- What to produce
Isolate every line in the data with the string "column" and copy it.

[Collected data entries]

BEGIN

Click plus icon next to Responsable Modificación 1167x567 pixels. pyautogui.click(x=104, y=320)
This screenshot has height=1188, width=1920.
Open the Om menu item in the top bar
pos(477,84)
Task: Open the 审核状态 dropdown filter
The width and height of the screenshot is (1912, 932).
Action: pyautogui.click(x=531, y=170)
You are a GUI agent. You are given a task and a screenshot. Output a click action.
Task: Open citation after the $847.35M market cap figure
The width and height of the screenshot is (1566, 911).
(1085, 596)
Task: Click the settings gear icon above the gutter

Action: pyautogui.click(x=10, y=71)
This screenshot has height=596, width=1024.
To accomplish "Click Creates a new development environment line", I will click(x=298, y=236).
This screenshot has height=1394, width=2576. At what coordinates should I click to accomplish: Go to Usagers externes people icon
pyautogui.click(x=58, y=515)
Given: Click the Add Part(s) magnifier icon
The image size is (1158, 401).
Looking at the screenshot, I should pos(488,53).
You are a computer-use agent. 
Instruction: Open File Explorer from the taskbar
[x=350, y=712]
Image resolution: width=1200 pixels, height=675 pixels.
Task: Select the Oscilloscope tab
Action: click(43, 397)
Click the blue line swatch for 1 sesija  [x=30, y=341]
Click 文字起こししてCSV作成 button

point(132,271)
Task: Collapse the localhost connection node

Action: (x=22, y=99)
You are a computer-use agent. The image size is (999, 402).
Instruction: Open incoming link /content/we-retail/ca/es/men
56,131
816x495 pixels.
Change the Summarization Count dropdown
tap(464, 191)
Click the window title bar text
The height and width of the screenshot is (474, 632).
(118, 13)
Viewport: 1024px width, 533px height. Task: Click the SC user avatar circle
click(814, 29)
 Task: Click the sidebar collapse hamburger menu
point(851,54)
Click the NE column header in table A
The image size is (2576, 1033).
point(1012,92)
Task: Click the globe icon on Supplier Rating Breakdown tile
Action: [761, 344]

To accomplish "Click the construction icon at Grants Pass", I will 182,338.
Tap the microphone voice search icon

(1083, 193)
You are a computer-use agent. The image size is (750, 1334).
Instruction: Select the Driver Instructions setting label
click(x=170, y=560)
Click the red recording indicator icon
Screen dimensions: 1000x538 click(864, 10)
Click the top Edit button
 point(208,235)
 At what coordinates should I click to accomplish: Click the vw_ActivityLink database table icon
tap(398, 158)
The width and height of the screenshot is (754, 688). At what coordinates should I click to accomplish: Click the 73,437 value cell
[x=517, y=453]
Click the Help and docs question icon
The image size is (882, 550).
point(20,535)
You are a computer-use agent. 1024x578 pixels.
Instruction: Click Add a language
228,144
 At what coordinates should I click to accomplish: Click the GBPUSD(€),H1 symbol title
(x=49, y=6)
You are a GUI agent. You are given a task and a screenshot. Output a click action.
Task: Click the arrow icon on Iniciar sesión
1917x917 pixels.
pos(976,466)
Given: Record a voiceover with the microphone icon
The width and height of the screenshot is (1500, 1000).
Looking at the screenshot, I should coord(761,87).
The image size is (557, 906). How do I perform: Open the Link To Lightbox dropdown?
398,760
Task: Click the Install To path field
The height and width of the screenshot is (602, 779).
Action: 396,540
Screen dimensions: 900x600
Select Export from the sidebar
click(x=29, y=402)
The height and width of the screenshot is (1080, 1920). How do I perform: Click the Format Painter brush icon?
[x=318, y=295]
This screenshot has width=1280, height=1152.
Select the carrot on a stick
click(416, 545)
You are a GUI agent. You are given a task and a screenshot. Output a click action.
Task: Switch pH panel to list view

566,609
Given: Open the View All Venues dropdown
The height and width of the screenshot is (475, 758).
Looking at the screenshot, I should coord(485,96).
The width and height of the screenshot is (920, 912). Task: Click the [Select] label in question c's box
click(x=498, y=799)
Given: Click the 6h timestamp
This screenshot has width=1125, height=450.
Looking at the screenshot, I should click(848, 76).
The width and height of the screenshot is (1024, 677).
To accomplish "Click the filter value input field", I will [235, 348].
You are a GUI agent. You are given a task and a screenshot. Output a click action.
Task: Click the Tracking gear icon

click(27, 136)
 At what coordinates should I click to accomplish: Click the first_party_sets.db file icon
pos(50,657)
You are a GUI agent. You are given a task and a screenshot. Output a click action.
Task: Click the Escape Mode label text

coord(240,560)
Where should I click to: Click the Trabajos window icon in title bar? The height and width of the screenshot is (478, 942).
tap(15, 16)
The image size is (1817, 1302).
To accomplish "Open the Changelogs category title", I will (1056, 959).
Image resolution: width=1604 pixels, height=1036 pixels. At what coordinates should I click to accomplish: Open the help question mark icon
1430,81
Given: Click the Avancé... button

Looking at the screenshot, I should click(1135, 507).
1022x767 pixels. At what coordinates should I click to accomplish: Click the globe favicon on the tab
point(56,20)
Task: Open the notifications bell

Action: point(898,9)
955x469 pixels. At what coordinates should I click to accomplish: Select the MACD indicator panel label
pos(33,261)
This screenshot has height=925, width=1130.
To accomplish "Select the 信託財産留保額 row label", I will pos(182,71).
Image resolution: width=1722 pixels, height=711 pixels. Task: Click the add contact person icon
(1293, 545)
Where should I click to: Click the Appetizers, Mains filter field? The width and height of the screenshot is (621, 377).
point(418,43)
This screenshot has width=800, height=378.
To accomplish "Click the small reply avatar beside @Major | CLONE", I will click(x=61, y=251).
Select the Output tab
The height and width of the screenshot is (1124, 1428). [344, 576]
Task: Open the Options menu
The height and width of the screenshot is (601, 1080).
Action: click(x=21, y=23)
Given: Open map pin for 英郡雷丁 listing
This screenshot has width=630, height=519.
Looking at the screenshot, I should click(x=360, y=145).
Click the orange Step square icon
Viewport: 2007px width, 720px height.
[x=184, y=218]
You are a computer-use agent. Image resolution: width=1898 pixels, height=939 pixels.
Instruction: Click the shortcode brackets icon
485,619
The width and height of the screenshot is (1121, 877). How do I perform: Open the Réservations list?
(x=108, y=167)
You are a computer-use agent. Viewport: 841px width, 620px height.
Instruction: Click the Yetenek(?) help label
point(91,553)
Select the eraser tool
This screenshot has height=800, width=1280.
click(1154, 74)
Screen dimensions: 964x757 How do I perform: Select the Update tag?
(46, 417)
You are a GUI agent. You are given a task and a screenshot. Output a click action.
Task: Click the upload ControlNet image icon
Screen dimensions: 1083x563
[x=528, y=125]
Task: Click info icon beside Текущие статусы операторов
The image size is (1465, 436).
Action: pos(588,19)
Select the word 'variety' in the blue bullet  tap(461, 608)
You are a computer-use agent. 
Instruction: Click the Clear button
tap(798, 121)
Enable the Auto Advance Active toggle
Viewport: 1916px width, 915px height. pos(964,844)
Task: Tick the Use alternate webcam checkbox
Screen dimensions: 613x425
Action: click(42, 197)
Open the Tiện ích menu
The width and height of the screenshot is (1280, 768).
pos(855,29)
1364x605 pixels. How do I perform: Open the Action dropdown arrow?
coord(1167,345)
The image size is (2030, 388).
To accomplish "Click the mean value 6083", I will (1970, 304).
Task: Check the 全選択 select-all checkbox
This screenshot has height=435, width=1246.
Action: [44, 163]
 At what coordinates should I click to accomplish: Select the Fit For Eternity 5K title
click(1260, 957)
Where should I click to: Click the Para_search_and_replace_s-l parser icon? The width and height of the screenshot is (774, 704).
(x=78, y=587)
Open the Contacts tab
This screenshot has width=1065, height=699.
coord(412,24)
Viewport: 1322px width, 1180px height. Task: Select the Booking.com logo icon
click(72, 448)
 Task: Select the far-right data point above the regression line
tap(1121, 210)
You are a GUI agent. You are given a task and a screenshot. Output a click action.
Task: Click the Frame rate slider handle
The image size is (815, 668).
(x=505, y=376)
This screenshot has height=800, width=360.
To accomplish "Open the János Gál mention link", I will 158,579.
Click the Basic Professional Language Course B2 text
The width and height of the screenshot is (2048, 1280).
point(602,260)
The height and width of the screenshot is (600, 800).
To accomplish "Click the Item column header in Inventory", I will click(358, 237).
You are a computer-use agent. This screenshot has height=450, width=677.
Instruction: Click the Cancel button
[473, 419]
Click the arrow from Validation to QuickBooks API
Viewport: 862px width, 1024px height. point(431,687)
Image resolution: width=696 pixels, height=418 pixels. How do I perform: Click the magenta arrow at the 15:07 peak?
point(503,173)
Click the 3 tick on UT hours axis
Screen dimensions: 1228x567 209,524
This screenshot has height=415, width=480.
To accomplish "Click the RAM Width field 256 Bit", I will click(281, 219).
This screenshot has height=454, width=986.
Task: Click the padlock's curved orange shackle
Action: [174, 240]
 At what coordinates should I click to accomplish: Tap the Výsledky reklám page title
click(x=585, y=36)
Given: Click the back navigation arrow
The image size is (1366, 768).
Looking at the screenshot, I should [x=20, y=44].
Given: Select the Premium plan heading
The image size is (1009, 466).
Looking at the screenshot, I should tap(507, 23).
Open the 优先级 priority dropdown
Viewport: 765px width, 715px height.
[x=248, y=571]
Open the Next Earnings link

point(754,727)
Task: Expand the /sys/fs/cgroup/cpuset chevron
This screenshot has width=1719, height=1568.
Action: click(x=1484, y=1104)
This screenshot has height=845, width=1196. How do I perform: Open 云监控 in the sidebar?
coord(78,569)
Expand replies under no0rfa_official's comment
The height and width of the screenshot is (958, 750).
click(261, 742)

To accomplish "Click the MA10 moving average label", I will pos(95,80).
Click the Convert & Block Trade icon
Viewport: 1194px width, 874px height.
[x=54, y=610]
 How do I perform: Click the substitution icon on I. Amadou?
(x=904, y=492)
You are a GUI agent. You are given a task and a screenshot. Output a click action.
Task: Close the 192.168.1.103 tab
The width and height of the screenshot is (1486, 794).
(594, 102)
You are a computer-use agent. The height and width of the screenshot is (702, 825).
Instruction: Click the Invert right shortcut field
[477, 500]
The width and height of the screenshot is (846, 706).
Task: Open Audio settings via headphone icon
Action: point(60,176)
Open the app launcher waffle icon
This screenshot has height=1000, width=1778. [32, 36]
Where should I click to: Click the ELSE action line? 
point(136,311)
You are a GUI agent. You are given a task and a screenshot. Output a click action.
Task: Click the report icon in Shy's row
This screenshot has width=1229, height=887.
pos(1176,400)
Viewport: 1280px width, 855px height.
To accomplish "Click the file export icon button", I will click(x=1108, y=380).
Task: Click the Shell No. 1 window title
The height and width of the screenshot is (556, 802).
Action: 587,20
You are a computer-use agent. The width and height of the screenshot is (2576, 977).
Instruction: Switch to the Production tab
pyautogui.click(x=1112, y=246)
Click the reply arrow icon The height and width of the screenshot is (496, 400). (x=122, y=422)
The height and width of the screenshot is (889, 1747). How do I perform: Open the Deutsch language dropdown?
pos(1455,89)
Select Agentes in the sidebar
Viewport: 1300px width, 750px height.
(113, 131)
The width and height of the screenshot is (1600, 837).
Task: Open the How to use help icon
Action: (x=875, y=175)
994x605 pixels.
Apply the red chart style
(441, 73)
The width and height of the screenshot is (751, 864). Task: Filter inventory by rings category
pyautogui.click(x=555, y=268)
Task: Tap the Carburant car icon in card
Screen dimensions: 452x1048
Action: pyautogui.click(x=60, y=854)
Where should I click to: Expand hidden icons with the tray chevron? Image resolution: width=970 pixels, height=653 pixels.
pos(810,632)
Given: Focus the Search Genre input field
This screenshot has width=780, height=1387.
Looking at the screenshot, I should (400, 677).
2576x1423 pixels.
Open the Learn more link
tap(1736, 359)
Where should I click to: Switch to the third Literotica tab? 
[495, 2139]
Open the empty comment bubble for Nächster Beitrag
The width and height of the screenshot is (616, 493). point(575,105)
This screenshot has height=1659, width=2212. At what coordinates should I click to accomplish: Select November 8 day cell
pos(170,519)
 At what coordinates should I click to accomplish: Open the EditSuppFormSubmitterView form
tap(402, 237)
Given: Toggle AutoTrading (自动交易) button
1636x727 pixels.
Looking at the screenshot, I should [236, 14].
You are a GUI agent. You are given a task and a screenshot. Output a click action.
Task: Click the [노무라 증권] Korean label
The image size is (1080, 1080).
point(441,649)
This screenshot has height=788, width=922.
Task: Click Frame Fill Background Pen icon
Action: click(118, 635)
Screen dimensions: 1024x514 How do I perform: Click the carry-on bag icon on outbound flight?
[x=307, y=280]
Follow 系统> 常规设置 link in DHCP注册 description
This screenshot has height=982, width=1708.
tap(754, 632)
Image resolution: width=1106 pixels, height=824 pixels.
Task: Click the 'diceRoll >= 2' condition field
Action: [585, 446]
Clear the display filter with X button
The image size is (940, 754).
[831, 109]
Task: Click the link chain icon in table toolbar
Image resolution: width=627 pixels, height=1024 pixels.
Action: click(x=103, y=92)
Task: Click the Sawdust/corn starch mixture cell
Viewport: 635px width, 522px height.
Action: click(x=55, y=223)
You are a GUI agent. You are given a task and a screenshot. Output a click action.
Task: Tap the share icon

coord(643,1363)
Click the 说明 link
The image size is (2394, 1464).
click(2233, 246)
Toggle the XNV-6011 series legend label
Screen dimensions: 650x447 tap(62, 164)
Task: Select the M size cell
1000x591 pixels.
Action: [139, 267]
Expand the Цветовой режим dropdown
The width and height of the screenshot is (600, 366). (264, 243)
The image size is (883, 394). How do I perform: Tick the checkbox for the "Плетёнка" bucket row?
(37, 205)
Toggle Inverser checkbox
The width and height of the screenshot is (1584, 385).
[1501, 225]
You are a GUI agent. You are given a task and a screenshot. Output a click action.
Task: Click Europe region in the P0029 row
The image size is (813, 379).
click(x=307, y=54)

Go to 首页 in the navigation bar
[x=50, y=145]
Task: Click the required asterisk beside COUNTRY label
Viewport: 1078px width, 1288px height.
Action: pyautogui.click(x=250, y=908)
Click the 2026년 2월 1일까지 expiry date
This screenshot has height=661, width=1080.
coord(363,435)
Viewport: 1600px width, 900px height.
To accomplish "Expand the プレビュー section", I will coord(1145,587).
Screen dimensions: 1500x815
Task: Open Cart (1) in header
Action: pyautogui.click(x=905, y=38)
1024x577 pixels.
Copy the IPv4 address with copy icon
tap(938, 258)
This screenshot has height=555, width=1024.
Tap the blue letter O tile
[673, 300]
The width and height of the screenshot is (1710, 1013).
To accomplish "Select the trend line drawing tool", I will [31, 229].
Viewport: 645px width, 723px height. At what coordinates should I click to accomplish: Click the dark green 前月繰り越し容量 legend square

END

- Solution
Click the NE column header in table A
To accomplish "Click the Item column header in Inventory", I will click(358, 237).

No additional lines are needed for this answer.